When asked, “what do you want to be when you’re older?” I said, “a ballerina of course!” However, that was not the path for me. I do not know who I was trying to kid, but I had two left feet so a career in dancing was thrown out of the window very quickly. From then on I had no idea what I wanted to do. My dream had been crushed. Then, I began to learn the violin.
Now, this was something I loved but my parents hated at the beginning. The sound that I made was definitely not pleasant but when a specific violin instructor entered my life, this all seemed to change. She gave me the push I needed to believe in myself and she was there to pick me up when I fell. Going through the years in school, I gradually gained more and more respect for this woman. I saw how she had to adapt to each individual pupil and put up with our moaning each week as none of us wanted to play that one scale we had already played 30 times and got wrong every time. As I reached the senior years in school I decided I wanted to become Mrs Green. I wanted to go off to the Royal Conservatoire of Scotland and become a music teacher. This all then changed when I got the chance to go into a primary school and see how an “Aspire Dundee” class was led. It was here that I realised that high school children were not for me.
Seeing the delight on the primary school children’s faces as they picked up an instrument for the first time was really something amazing. The smile that crossed their faces when they managed to play their very first note was something I will never forget. It was here that I realised I wanted to become a primary teacher and be able to experience moments like this every day in the classroom.
After school, I went to college to complete the HNC course where I spent two days a week, every week in a primary school.
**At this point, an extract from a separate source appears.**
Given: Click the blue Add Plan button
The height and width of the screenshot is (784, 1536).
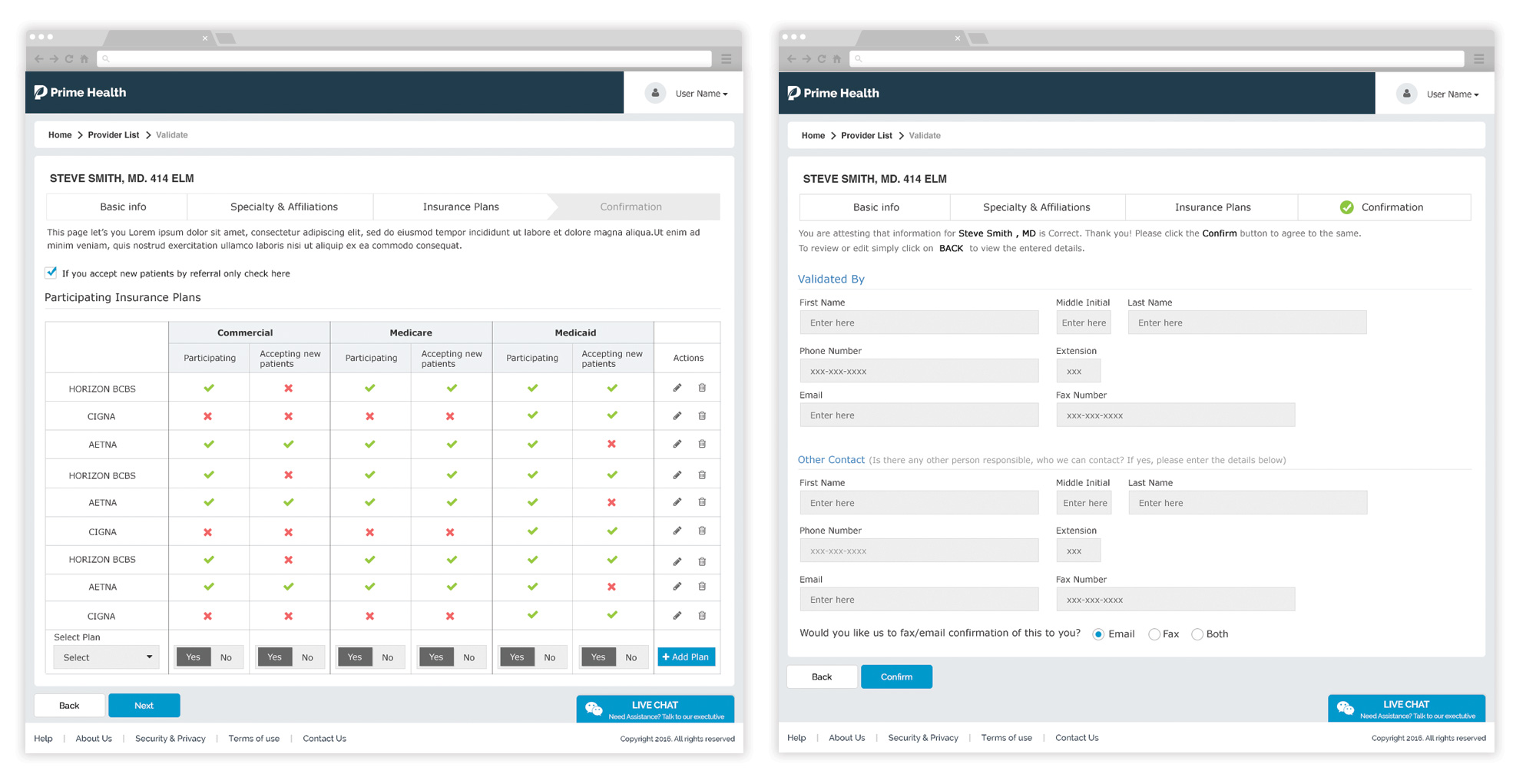Looking at the screenshot, I should coord(686,657).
This experience allowed me to realise that this is the pathway I wanted to take. Through this course, I widened my knowledge of the skills needed to becoming a teacher. Not only do you need the basics such as: commitment, being punctual and being respectful, you also need to have the ability to adapt in a short space of time and be able to evaluate your own practice.
It was after this, that I realised that this is what I want to study and graduate in.